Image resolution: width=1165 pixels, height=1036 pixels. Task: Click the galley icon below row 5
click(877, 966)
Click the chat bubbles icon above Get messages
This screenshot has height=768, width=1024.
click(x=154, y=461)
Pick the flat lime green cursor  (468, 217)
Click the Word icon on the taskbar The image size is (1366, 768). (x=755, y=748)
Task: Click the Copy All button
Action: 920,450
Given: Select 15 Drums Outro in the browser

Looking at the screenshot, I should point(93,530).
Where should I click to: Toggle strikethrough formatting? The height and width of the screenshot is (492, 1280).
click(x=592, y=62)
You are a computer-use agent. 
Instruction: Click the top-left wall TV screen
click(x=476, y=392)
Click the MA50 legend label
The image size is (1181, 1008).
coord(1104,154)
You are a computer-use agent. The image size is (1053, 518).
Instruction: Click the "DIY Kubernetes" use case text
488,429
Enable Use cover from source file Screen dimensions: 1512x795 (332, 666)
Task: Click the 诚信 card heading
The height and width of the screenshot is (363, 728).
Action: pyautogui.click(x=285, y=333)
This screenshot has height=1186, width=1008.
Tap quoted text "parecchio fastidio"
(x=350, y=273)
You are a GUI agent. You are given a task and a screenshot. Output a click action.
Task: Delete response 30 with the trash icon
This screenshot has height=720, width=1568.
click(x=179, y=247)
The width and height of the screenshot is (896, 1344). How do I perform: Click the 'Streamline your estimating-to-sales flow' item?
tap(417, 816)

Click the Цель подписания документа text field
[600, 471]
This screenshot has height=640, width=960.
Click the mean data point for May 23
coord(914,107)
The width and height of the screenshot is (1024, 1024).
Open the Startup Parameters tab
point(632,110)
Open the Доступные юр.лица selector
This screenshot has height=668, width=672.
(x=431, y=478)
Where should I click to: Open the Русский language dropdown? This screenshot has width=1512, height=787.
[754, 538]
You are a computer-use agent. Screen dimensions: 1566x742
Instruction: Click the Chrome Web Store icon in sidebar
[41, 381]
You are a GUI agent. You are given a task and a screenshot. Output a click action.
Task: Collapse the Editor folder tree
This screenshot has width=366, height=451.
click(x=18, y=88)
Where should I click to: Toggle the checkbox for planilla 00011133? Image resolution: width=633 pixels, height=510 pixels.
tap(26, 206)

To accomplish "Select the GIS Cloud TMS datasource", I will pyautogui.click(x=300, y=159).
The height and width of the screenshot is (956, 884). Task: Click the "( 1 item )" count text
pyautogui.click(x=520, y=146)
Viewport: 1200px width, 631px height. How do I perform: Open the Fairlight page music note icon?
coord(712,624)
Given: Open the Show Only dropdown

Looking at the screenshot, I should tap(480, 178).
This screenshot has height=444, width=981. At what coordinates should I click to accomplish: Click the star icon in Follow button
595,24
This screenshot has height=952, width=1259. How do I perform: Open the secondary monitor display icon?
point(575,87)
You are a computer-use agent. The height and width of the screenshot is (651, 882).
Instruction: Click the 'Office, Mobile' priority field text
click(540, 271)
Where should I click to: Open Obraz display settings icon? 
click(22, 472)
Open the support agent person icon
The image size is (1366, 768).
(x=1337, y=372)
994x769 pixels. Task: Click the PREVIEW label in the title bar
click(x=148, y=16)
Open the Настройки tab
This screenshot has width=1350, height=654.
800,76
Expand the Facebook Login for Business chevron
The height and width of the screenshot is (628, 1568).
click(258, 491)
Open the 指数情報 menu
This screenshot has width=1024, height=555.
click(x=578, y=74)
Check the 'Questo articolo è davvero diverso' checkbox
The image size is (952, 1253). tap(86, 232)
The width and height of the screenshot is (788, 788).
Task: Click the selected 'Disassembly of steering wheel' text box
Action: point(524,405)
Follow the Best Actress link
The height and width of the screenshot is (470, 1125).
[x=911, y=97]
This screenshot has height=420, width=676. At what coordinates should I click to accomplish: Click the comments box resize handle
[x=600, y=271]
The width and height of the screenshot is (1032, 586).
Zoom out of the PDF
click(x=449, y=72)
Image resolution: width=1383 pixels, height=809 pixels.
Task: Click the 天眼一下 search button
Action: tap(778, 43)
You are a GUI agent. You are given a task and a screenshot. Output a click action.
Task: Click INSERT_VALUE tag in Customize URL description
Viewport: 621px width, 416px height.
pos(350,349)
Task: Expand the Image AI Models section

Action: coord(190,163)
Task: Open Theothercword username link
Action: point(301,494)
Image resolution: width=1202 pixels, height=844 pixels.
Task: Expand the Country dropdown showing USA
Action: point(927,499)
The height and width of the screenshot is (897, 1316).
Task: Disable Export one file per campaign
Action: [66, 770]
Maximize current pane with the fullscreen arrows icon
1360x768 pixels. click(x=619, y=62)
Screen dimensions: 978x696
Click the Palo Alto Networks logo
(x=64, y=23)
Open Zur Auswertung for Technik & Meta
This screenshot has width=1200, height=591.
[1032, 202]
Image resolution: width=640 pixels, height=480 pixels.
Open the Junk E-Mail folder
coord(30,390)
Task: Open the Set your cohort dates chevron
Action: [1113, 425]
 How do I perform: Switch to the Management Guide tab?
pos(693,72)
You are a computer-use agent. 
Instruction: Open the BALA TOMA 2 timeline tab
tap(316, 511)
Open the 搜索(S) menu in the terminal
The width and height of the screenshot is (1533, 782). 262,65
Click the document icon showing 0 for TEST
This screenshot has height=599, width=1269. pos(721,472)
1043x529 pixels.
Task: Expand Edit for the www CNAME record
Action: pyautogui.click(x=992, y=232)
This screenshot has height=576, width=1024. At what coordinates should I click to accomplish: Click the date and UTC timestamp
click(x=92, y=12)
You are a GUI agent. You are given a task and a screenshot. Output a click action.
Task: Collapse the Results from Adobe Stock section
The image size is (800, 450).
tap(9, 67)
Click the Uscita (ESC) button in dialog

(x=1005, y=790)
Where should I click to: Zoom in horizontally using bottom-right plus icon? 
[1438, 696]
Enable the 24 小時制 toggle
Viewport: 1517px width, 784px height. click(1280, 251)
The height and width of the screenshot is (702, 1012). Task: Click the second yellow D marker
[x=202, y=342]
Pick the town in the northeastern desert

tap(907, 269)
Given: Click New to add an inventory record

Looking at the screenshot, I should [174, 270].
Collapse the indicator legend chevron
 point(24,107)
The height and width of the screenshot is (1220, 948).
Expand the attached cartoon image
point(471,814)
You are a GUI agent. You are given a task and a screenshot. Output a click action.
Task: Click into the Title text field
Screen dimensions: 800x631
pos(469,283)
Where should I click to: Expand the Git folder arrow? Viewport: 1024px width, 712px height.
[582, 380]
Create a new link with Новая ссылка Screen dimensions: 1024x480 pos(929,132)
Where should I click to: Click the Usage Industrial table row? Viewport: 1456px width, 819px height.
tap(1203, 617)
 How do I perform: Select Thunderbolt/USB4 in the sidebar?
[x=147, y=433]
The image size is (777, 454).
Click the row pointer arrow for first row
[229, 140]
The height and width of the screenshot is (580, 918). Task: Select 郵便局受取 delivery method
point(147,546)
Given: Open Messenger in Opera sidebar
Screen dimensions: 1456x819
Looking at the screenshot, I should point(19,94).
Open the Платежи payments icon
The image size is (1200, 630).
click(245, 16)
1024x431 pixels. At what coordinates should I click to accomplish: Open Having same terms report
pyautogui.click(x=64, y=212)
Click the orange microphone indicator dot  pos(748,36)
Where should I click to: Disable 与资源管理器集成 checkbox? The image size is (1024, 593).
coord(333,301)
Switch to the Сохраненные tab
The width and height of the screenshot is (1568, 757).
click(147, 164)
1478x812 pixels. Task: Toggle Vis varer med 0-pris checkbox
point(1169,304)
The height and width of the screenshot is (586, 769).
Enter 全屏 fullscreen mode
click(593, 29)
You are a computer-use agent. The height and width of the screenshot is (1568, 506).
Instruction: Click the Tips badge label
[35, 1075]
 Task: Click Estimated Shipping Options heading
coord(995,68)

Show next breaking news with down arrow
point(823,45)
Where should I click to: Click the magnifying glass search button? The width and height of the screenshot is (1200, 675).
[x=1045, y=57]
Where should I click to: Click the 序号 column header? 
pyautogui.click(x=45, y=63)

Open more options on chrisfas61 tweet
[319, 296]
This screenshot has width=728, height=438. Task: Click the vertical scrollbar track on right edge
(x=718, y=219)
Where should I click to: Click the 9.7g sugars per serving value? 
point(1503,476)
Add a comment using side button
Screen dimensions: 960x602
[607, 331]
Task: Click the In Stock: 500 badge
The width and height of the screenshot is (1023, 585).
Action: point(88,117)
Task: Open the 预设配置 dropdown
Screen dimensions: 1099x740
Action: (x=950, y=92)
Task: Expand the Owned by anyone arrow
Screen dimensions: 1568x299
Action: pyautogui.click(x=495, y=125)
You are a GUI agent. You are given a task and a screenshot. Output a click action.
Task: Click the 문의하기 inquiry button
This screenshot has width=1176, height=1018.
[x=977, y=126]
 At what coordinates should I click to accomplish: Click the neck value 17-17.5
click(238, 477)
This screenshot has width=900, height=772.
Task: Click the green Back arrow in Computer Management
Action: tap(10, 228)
____________
■ Task item: Determine how many lines of the listing above hold the word "from". Report that number without anything else.

■ Task answer: 2